> RECORDS:
---
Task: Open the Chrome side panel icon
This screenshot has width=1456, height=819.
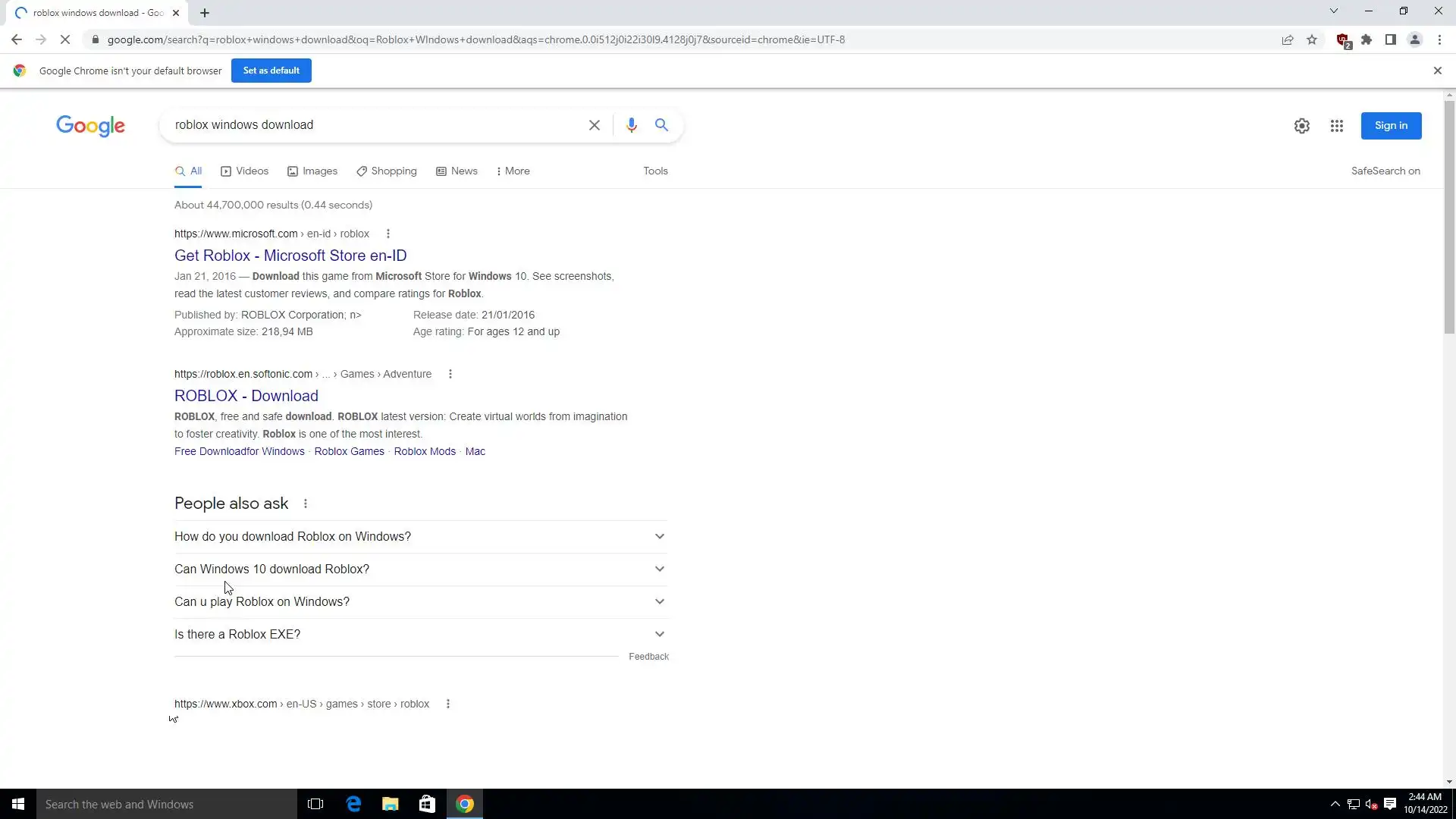Action: pos(1390,39)
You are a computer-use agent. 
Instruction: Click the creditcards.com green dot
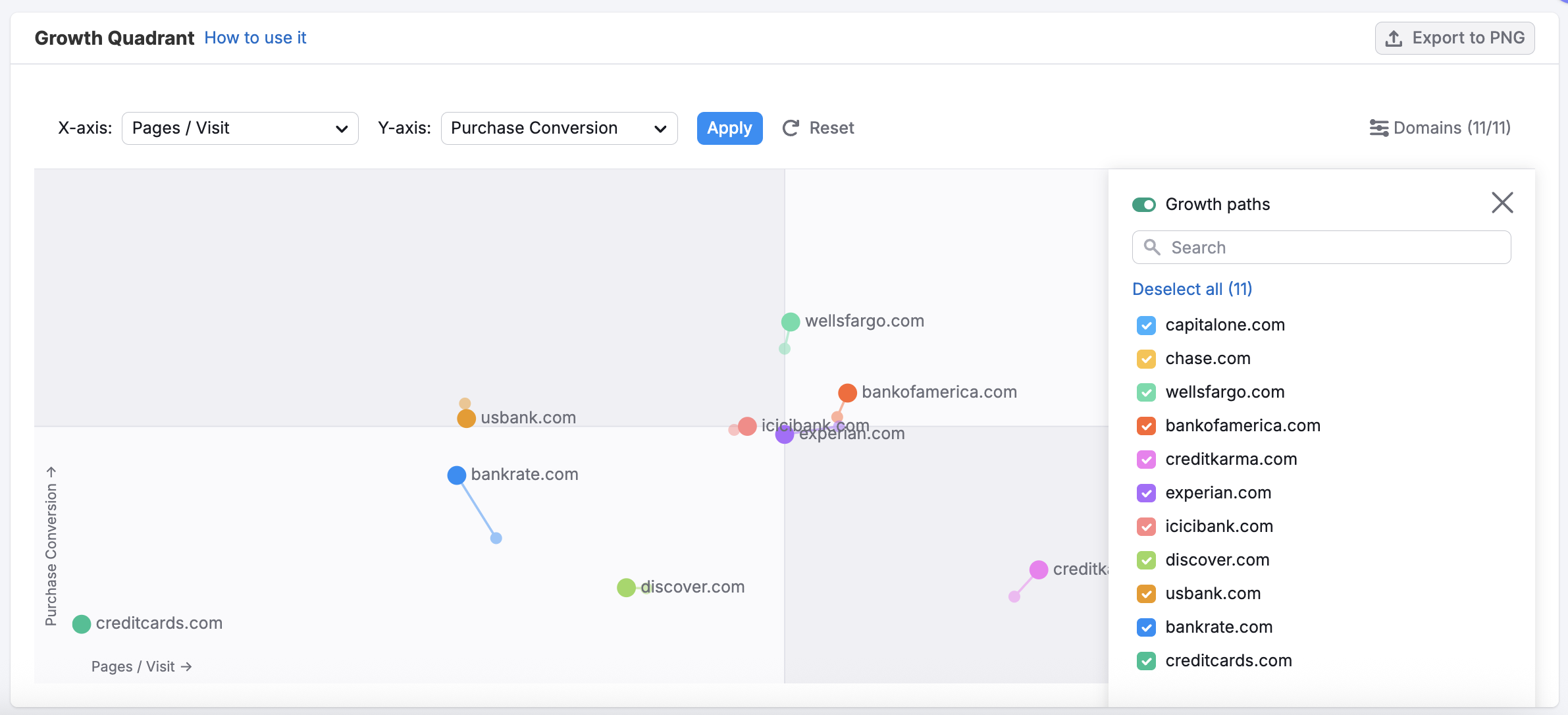click(82, 623)
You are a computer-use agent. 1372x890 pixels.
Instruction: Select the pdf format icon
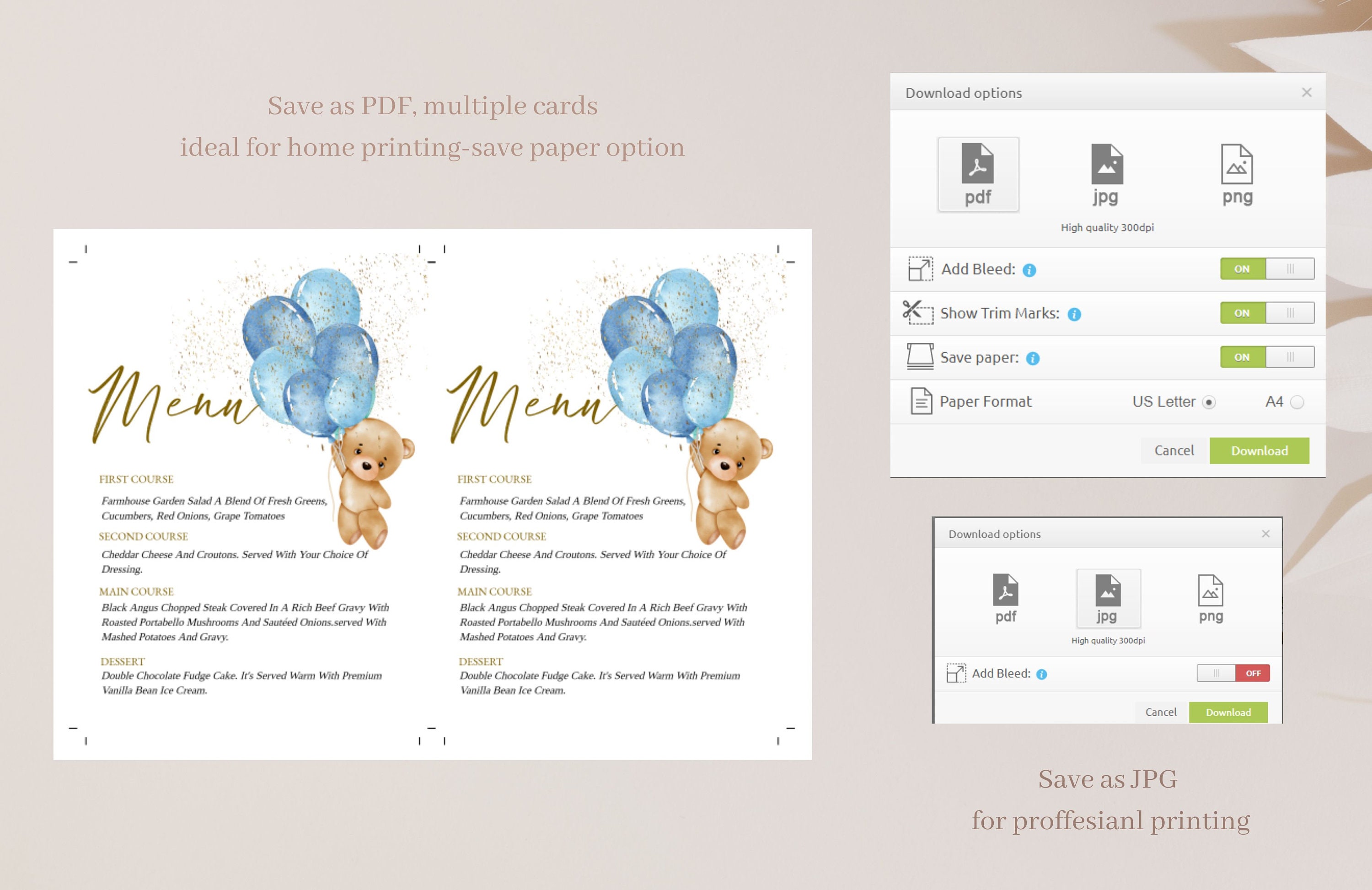[978, 173]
---
> INSTRUCTIONS FOR THE TASK: Your copy of the records must be exact and must contain no pictures.

> OUTPUT BELOW:
Task: Open the Chrome side panel icon
This screenshot has width=1456, height=819.
Action: pos(1390,39)
You are a computer-use agent. 
Instruction: Click the creditcards.com green dot
click(82, 623)
You are a computer-use agent. 1372x890 pixels.
Instruction: Select the pdf format icon
[978, 173]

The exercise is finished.